_Supplied records_
━━━━
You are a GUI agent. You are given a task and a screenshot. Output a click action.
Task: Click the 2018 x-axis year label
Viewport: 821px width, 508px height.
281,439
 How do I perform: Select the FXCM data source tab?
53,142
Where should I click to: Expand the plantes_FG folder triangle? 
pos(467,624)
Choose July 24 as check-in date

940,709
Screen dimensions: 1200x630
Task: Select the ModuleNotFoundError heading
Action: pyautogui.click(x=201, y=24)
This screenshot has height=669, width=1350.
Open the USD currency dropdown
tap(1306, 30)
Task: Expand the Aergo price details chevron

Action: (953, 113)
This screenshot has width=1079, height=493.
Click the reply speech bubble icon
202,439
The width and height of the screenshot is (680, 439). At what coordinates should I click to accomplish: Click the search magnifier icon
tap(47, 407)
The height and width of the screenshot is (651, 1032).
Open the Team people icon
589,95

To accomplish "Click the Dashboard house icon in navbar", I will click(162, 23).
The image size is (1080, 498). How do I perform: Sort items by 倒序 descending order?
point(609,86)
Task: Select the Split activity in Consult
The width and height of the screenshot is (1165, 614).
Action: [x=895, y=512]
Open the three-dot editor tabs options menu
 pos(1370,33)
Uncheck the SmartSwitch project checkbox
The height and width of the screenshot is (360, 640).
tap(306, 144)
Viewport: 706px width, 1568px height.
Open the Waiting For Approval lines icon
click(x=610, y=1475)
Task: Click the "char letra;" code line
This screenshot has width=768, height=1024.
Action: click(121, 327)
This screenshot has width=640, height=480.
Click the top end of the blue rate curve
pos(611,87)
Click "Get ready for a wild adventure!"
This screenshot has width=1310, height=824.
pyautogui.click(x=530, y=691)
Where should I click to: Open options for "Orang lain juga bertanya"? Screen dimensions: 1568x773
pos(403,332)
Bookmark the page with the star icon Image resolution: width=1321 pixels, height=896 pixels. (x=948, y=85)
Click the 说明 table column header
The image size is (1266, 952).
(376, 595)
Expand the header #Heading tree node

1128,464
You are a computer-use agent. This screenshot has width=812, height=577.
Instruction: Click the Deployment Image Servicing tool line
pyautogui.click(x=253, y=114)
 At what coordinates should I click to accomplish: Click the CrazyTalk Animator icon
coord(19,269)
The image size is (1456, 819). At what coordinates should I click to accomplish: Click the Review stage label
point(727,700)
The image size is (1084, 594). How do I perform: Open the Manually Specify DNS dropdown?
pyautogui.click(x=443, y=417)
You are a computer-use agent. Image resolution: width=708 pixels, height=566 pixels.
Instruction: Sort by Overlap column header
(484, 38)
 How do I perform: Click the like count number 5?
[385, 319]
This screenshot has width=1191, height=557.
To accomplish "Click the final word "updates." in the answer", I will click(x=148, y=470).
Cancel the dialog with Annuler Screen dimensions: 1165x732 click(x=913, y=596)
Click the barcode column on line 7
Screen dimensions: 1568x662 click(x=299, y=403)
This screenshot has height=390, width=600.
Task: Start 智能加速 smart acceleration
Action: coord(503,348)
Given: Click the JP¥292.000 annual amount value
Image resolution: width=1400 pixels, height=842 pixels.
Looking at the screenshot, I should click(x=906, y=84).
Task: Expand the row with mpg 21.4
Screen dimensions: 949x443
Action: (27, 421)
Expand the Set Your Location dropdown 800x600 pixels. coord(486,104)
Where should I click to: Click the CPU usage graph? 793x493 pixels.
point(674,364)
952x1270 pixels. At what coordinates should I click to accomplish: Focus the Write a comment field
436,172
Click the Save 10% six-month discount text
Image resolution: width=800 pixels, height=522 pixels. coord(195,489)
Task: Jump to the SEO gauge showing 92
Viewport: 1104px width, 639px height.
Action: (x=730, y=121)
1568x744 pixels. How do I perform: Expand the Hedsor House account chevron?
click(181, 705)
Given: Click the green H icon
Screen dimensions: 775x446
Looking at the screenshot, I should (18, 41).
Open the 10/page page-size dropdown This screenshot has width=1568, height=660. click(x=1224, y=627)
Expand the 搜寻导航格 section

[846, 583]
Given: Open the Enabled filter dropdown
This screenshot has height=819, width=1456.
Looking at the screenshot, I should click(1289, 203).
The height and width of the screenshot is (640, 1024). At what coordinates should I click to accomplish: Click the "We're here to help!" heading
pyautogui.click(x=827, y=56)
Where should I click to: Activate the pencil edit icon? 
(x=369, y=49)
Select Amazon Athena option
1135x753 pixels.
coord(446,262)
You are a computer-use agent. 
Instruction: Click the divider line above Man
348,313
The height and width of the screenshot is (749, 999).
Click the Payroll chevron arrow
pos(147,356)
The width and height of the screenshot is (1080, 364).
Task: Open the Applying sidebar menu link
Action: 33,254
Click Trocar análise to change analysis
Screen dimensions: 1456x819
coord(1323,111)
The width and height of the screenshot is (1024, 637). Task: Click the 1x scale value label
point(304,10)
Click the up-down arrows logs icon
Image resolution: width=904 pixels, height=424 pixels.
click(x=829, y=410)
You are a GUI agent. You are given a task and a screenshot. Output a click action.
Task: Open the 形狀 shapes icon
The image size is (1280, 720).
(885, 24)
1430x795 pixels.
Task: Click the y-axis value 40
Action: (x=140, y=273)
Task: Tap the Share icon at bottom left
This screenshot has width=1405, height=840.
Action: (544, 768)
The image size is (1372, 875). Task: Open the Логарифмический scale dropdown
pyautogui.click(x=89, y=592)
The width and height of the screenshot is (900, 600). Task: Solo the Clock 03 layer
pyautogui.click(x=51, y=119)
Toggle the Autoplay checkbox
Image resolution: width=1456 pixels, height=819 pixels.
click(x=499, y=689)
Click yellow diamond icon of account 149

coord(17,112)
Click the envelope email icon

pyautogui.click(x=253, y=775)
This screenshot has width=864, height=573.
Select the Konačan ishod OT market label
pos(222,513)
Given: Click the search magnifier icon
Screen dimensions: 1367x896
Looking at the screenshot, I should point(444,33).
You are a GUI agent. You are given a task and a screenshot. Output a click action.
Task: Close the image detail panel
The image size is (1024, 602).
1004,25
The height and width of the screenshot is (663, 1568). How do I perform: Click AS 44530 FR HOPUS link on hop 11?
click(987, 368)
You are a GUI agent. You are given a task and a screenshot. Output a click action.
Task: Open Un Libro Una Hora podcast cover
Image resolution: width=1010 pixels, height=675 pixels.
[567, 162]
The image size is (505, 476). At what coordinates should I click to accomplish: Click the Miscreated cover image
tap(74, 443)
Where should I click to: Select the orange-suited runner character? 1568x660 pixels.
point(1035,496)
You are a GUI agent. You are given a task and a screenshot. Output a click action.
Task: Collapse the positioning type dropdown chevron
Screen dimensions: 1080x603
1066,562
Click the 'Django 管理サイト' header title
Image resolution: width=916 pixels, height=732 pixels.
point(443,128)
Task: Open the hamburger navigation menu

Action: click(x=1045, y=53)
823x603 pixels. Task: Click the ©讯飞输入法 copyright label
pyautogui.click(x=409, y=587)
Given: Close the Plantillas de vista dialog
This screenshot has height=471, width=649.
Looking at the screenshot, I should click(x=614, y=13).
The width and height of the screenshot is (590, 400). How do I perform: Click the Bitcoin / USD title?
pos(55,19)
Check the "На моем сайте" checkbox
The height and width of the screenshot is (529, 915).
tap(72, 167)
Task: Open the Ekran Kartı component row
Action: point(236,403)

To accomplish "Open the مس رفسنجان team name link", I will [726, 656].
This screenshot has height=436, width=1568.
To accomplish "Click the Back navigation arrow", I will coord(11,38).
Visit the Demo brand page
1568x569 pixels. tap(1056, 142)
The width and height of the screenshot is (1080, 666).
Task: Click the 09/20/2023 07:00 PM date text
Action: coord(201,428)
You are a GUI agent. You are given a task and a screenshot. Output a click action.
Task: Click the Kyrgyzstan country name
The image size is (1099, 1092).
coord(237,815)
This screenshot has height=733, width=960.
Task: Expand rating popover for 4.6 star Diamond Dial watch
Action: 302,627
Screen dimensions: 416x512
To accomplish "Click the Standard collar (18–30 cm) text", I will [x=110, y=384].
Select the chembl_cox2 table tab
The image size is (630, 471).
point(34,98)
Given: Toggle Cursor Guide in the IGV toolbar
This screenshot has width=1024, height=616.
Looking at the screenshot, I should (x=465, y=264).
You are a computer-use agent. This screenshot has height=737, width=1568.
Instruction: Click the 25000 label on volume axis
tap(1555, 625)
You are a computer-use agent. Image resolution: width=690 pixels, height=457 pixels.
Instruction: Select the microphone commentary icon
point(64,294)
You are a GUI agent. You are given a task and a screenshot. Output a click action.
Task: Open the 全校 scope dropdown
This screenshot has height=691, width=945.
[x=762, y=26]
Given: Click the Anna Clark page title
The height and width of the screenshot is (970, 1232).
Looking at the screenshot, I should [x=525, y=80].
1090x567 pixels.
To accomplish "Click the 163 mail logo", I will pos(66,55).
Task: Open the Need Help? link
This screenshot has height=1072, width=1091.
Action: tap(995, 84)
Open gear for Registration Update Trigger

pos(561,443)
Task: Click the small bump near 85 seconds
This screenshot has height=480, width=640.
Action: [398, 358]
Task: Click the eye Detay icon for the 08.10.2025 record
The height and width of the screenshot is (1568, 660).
━━━━
_What is needed_
Find the word "computer" in the listing above, then copy each line where it turns up.

_Finished exercise_
You are a computer-use agent. This screenshot has width=812, height=577.
You are a computer-use agent. Image resolution: width=708 pixels, height=566 pixels.
You are a computer-use agent. 
You are a computer-use agent. This screenshot has height=737, width=1568.
You are a computer-use agent. Image resolution: width=690 pixels, height=457 pixels.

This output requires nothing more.